Em meio à corrida própria de uma sociedade em que o que conta é a produção e o consumo, o homem ocupa um lugar onde funciona como uma pequena engrenagem. Sabe que pode, a qualquer momento, ser substituído. Desempenha, por algum tempo, uma determinada função. Sente a fragilidade de sua situação e se pergunta pela sua real função como ser humano. Talvez não consiga formular a sua pergunta no sentido filosófico pela sua identidade. Pois isso exigiria tempo para parar e refletir. E este ele não tem! Não! É antes a pergunta de alguém acuado e angustiado. ¨Quem sou eu?¨ Ou, pior: ¨Ainda sou alguém?¨ O homem gostaria de ser alguém. Espera ser reconhecido em seu valor. Não agüenta ser simplesmente substituível. ¨Anseia pela graça de poder ser. Quer não somente mais vida, mas antes de tudo, sua própria vida¨ (4). É difícil agüentar a situação, de a cada passo, ter que depender da aceitação por parte dos mais influentes. A cada instante estamos expostos ao julgamento de alguém e esperamos com inquietação que sejamos aceitos. Está aí o diretor, por exemplo. Ele é de influência. Mas está aí também o colega de trabalho. Dependemos do seu conceito acerca de nós. Vivemos em uma sociedade que criou o padrão do homem que vale pelo seu sucesso. O que acontece com alguém que só tem fracassos a registrar, e que não foi de ¨benefício¨, ao menos não conforme os padrões vigentes? Sua vida por isso não tem sentido?

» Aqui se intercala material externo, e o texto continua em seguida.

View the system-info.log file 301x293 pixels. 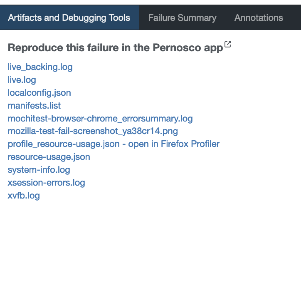point(39,170)
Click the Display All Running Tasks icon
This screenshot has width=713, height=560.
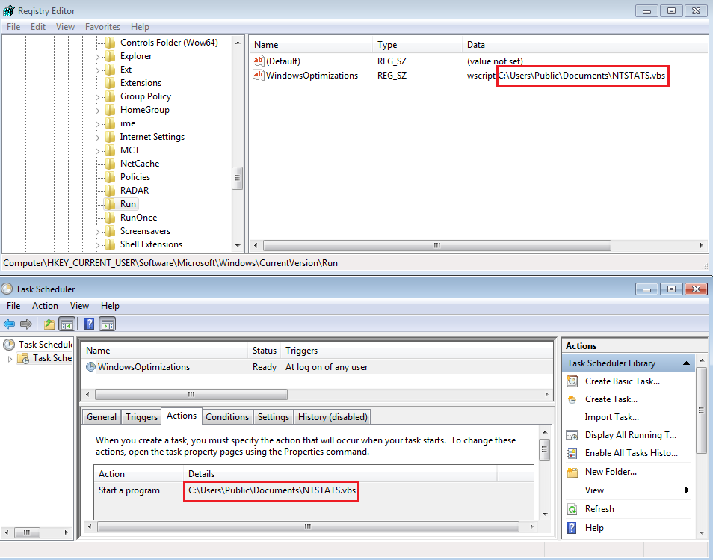pos(572,435)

2 — JUSTIFICAÇÃO PELA FÉ E POR GRAÇA

Vimos que há uma preocupação pelo valor último da história e da existência do homem. Quem, em última instância, atesta a razão de sermos? De primeira vista esta pergunta pela justificação parece não ser exatamente a pergunta de Lutero pelo Deus gracioso. Relembremos, neste particular, algumas frases do Reformador. Ele escreve: ¨Eu, porém, não conseguia amar o Deus justo que castiga o pecador. Odiava-o, isto sim, pois mesmo vivendo como monge irrepreensível, sentia-me como pecador diante de Deus; minha consciência estava intranqüila até ao extremo e não tinha certeza alguma de que Deus fosse aplacado por minhas satisfações. Estava indignado com Deus. E se não blasfemava em secreto, nem por isso deixava de murmurar violentamente contra ele dizendo: 'Não basta que os pecadores miseráveis perdidos para sempre por causa do pecado original sejam oprimidos por toda espécie de calamidades através da sua lei? Será que Deus tem que, além disso, aumentar nosso tormento através do Evangelho e ameaçar-nos com sua justiça e sua ira?' Assim estava eu furioso com minha consciência desnorteada¨. Depois o texto continua: ¨Aí Deus se comiserou de mim¨. (5)

Uma distância considerável está colocada entre estas formulações e nós. Para muitos as frases que acabamos de ouvir certamente têm o sabor de Idade Média. Com isto as preocupações que elas expressam, deixam de ser válidas? Será que a pergunta pelo Deus gracioso está, de fato, ultrapassada? Será que a pergunta pela graça divina em nossos dias não é de extrema atualidade? E isso não somente no âmbito individual, mas também no social e político? Falar de justificação pela fé e por graça, tenho certeza, é central ainda hoje.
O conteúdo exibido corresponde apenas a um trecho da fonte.